**SOURCE INFORMATION**
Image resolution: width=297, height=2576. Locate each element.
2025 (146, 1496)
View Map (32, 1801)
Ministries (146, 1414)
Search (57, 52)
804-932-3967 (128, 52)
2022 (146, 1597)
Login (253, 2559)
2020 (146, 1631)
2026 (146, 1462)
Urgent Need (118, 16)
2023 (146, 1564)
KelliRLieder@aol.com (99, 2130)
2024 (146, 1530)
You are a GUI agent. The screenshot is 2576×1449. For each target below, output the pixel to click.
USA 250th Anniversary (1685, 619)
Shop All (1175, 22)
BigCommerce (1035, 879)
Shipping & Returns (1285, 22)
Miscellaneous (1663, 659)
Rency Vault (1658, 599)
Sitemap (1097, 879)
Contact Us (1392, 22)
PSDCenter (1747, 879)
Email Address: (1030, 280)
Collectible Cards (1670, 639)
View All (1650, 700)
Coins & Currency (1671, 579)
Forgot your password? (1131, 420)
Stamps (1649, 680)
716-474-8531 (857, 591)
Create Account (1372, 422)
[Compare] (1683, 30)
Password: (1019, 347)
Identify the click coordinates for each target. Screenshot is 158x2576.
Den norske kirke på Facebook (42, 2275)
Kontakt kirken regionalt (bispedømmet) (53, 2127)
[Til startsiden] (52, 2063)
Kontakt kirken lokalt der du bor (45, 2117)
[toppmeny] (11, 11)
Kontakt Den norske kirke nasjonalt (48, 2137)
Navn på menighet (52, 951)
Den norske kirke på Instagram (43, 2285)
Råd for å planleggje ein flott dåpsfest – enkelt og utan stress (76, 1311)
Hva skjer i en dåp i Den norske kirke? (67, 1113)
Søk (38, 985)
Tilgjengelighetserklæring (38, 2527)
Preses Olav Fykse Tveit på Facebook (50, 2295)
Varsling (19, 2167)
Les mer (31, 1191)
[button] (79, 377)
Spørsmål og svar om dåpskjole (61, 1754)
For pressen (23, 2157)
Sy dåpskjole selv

**TASK REQUIREMENTS**
Exact copy required. Repeat the material above in full.

**RESULT**
Image resolution: width=297, height=2576. Locate each element.
2025 (146, 1496)
View Map (32, 1801)
Ministries (146, 1414)
Search (57, 52)
804-932-3967 (128, 52)
2022 (146, 1597)
Login (253, 2559)
2020 (146, 1631)
2026 (146, 1462)
Urgent Need (118, 16)
2023 (146, 1564)
KelliRLieder@aol.com (99, 2130)
2024 (146, 1530)
You are a GUI agent. The screenshot is 2576×1449. For each target below, output the pixel to click.
USA 250th Anniversary (1685, 619)
Shop All (1175, 22)
BigCommerce (1035, 879)
Shipping & Returns (1285, 22)
Miscellaneous (1663, 659)
Rency Vault (1658, 599)
Sitemap (1097, 879)
Contact Us (1392, 22)
PSDCenter (1747, 879)
Email Address: (1030, 280)
Collectible Cards (1670, 639)
View All (1650, 700)
Coins & Currency (1671, 579)
Forgot your password? (1131, 420)
Stamps (1649, 680)
716-474-8531 (857, 591)
Create Account (1372, 422)
[Compare] (1683, 30)
Password: (1019, 347)
Identify the click coordinates for each target. Screenshot is 158x2576.
Den norske kirke på Facebook (42, 2275)
Kontakt kirken regionalt (bispedømmet) (53, 2127)
[Til startsiden] (52, 2063)
Kontakt kirken lokalt der du bor (45, 2117)
[toppmeny] (11, 11)
Kontakt Den norske kirke nasjonalt (48, 2137)
Navn på menighet (52, 951)
Den norske kirke på Instagram (43, 2285)
Råd for å planleggje ein flott dåpsfest – enkelt og utan stress (76, 1311)
Hva skjer i en dåp i Den norske kirke? (67, 1113)
Søk (38, 985)
Tilgjengelighetserklæring (38, 2527)
Preses Olav Fykse Tveit på Facebook (50, 2295)
Varsling (19, 2167)
Les mer (31, 1191)
[button] (79, 377)
Spørsmål og svar om dåpskjole (61, 1754)
For pressen (23, 2157)
Sy dåpskjole selv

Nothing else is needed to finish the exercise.